In the late 1920s Marconi had merged with the Cable Companies in the belief that only by cooperation with them could wireless gain the investment necessary to ensure its emergence as the principal method of worldwide communications. But as the slump developed, wireless posed more and more of a threat to the cable interests. They were dominant in the new company and slashing cuts were made in wireless research and the installations of new systems. Marconi, old and sick, had retired to Italy, but not even an intervention from him could secure a change of heart in the new management. Franklin, my father, and many others were sacked. For the next decade long-distance wireless communication stagnated and we as a family passed into years of great hardship.

Within a few months my father slipped into the abyss of alcoholism. He could no longer afford to keep both his sons at school, and as I was older and already had my school certificate I was the one to leave. The trauma of those events brought back my ill health and I was afflicted with a chronic stammer which rendered me at times virtually speechless.

In the course of that short summer holiday I changed from a schoolboy with a secure future to a man with no future at all.

The decision to remove me from school and its effect on my health consumed my father with guilt. He drove himself to further drinking excesses. My mother coped as best she could, but bereft of status and income she gradually became isolated until the only visitors were the nurses called to restrain my father after a dangerously prolonged bout with the Scotch bottle.

Years later, when I began to search out for MI5 the well-born Englishmen who had become addicted to Communism in the 1930s, this period of my life came to fascinate me. They had enjoyed to the full the privileged background and education denied to me, while my family had suffered at the capricious hand of capitalism. I experienced at first hand the effects of slump and depression, yet it was they who turned to espionage. I became the hunter, and they the hunted.

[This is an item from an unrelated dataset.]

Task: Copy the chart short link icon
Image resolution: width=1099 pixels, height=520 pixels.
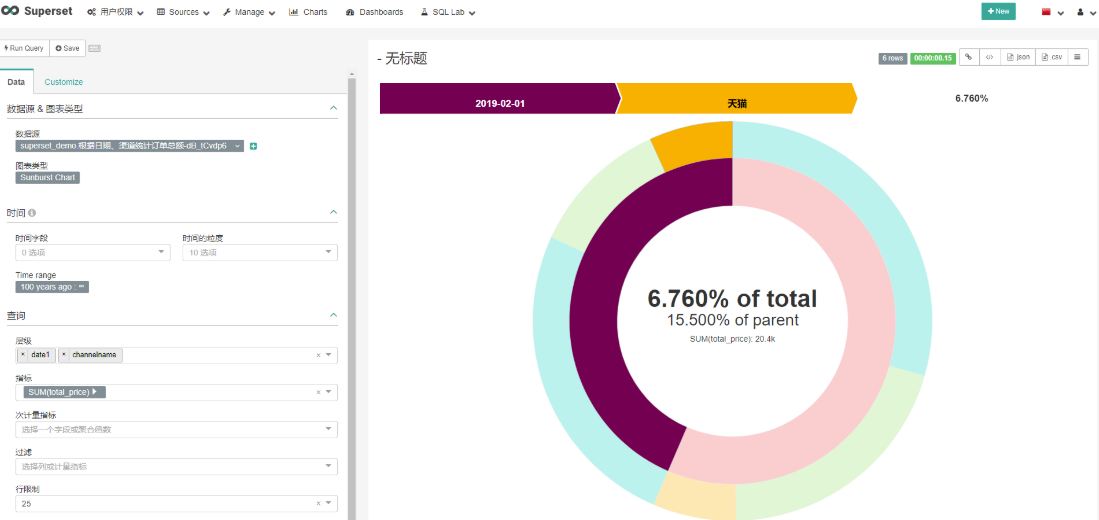Action: (x=969, y=57)
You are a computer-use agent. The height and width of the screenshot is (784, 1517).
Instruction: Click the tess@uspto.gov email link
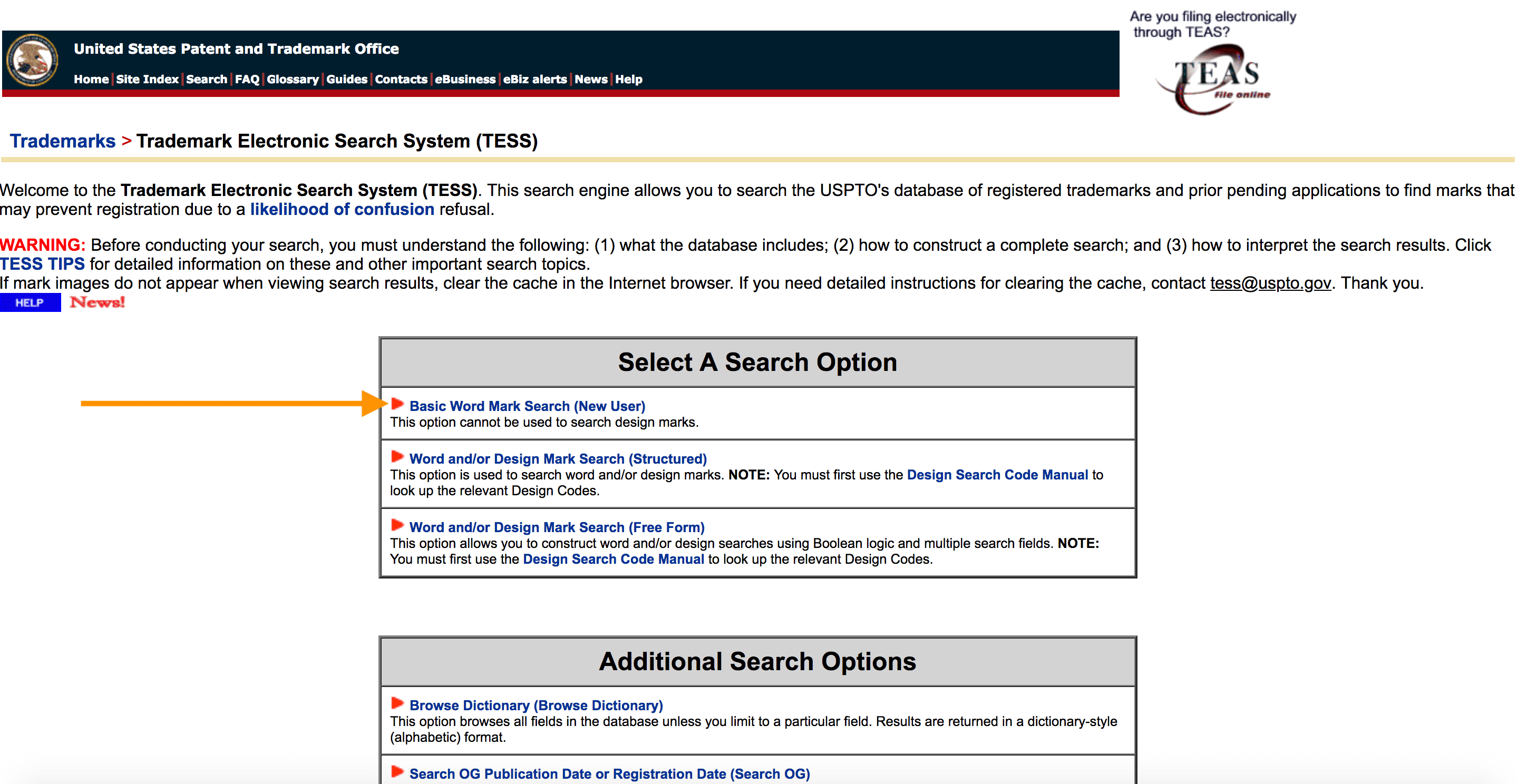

In one sense the explanation was simple. It was 1932. I had no qualifications. I was fifteen, I needed a job, and I had little time for political philosophy. I advertised in the personal columns of THE TIMES for any work. The first reply was from a woman named Margaret Leigh, who ran a small farm called "Achnadarroch" at Plockton near Wester Ross, Scotland. I became her farmhand. There was no pay, just board and lodgings. But amid the rolling hills and endless skies of Scotland, I gradually recovered from what had gone before, and in time discovered the greatest love of my life - agriculture.